Общее число посланий Линя к императрице, подлинных (в том числе переработанных) и сочиненных à posteriori: 39 (36 писем и три фрагмента). Их можно разделить на несколько рубрик, по наличию или отсутствию оригиналов и публикаций.

1. В библиотеках Москвы и Петербурга хранятся 29 подлинных писем принца, плюс копии, снятые в России.

1.1. Из этих 29 писем принц не опубликовал 22, а 7 напечатал, доработав.

1.2. Из семи напечатанных в семейном архиве сохранились копии двух писем (14 июля 1790 г., 26 сентября 1793 г.) с рукописной правкой принца. Она была сделана для публикации в собрании сочинений («Смесь»); затем «Письма и суждения» добавили новую. Первое письмо сильно отредактировано, но ничего не добавлено. Второе значительно изменено при переиздании и соединено с письмом от 17 марта 1792 г.

1.3. Оставшиеся пять писем, копии которых не сохранились в семейном архиве, были существенно дополнены при публикации. В письмо от 25 мая 1791 г. изменения внесены не для собрания сочинений, а позднее, для «Писем и суждений».

Некоторые дополнения превращают письма в мемуары. Подлинное письмо от 1 сентября 1791 г., отправленное Екатерине IІ через год после войны России со Швецией, кратко упоминает о встрече принца с королем Густавом IІІ. В «Смеси» дата исчезает и появляется длинный рассказ о встрече с монархом, переделанный затем в «Письмах и суждениях».

2. 39 – 29 = 10. Для оставшихся десяти посланий (семь писем и три фрагмента) нет оригиналов в русских архивах.

|---|

→ **УСЛОВИЕ ЗАДАНИЯ**
Сколько подлинных писем принца хранится в библиотеках Москвы и Петербурга согласно фрагменту текста?

→ **ПРЕДСТАВЛЕННЫЕ ДАННЫЕ**
|---|

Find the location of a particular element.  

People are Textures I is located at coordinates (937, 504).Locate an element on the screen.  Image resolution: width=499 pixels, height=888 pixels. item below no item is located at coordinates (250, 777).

|---|

→ **ПИСЬМЕННЫЙ ОТВЕТ**
29 писем.